Wir sehen also, dass es möglich ist alternative Lebensweisen und Organisationsstrukturen zu erproben und realisieren, die weitaus umfassender sind als alle Bambuszahnbürsten dieser Welt. Ja, dass wir das sogar müssen, wenn wir wollen sich hier grundlegend was ändert, oder wie Bookchin sagte: „Wenn wir nicht das Unmögliche zuwege bringen wird das Undenkbare eintreten“.

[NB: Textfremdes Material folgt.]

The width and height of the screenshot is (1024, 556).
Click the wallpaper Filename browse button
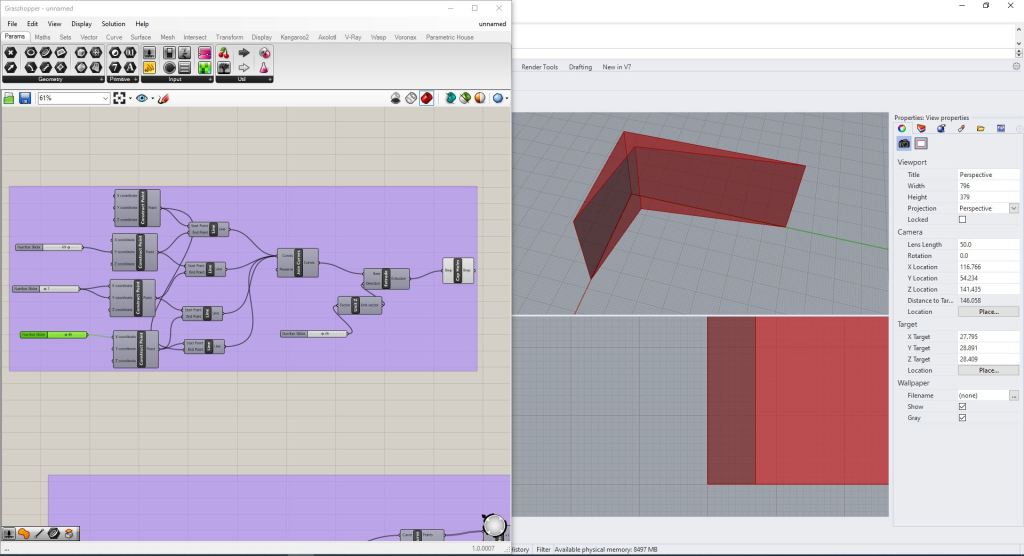tap(1013, 395)
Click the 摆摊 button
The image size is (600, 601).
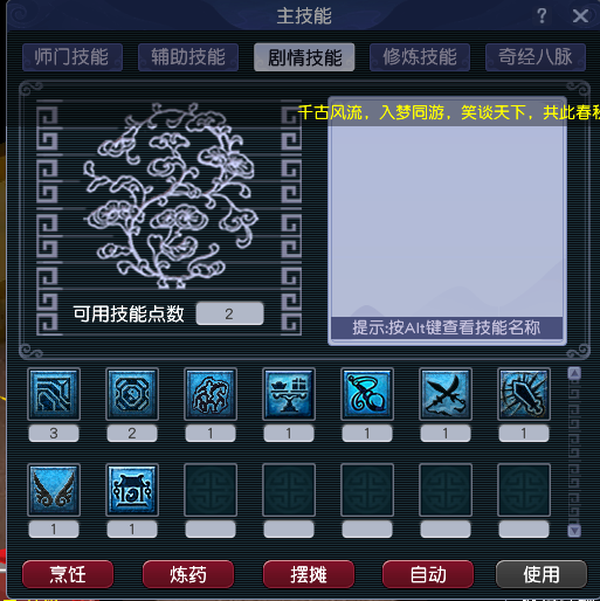[309, 574]
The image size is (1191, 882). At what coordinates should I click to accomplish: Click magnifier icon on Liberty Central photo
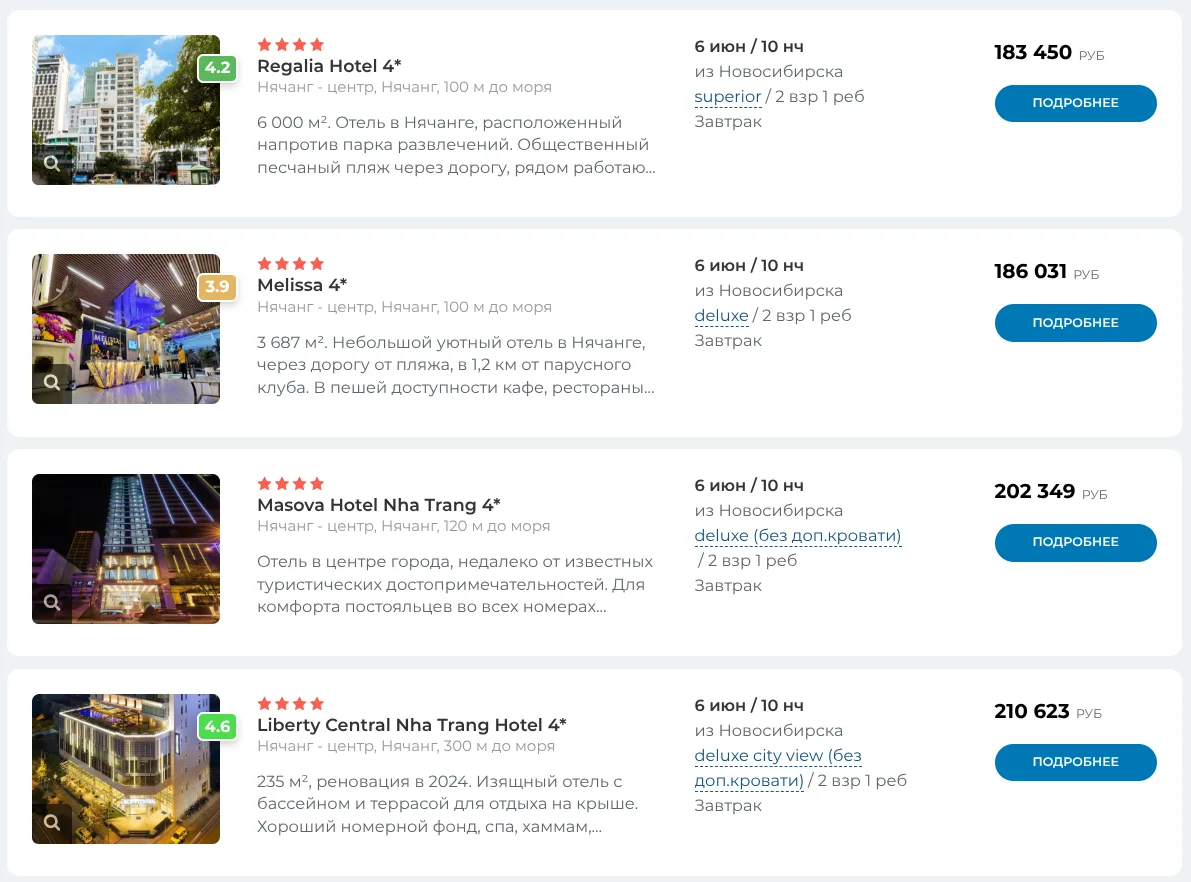point(52,822)
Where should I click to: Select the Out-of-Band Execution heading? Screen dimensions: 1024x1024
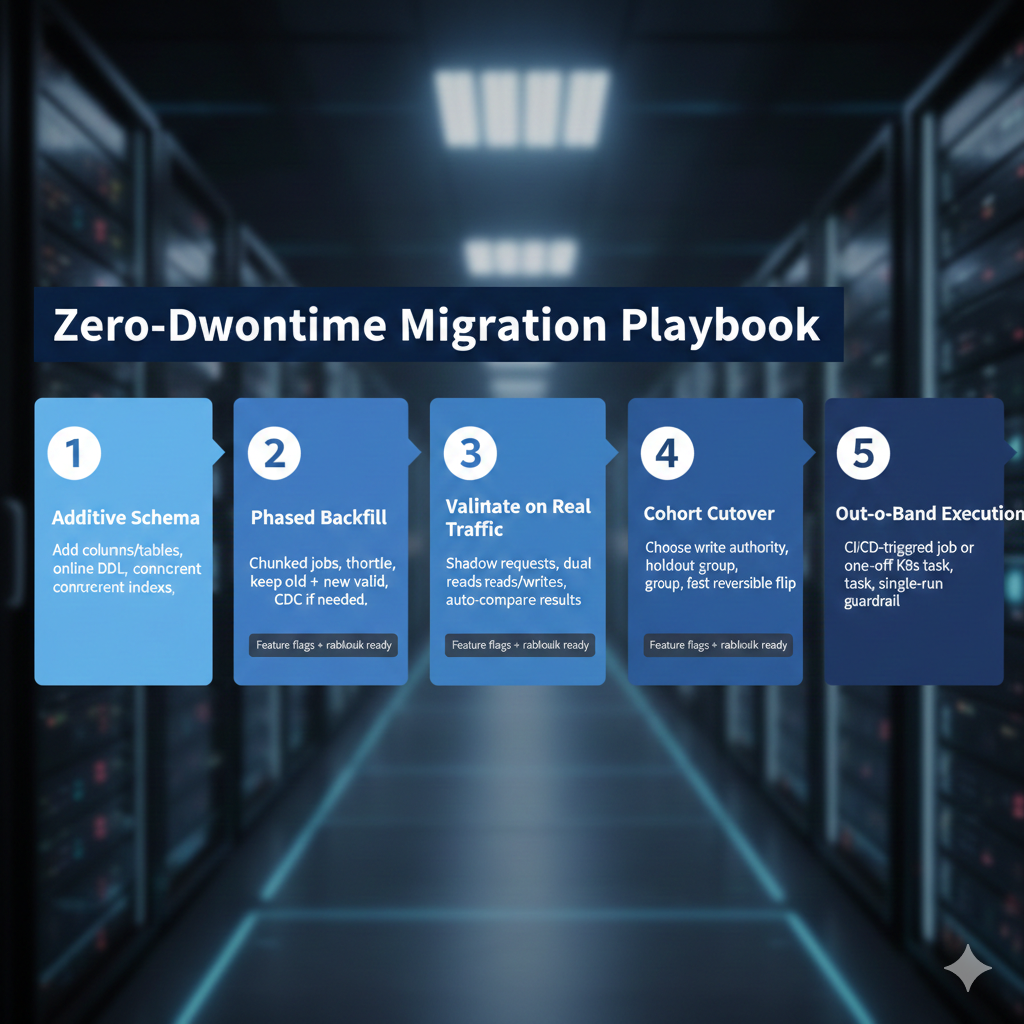click(928, 514)
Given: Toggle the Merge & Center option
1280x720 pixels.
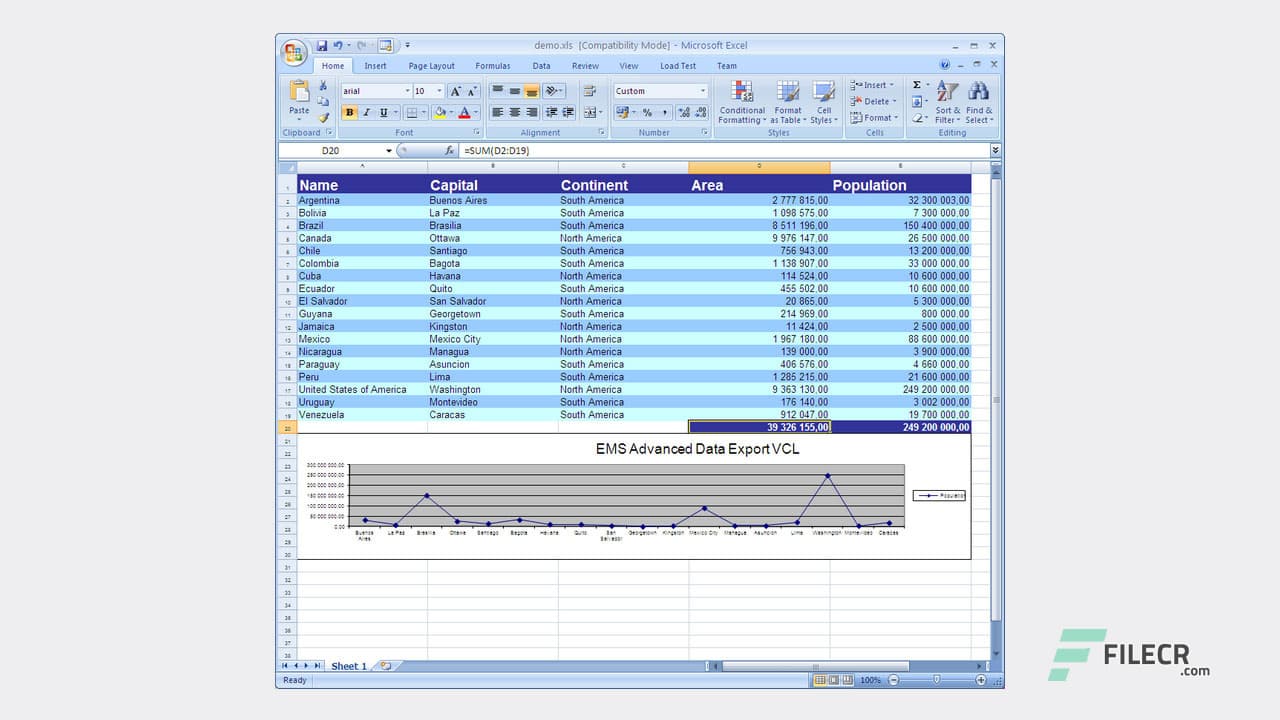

Alle Wurzeln der ökologischen Krise liegen in unserem absurden Wirtschafts- und Politiksystem. Die Art und Weise wie wir Menschen mit Natur und Umwelt umgehen, unser Leben auf Ausbeutung aufbauen, ist nur die Konsequenz aus dieser Absurdität. Genau deshalb verstehen wir uns nicht etwa als „auch ökologisch“, sondern als „notwendigerweise ökologisch“.

Unser Weg kann nur an den Wurzeln ansetzen.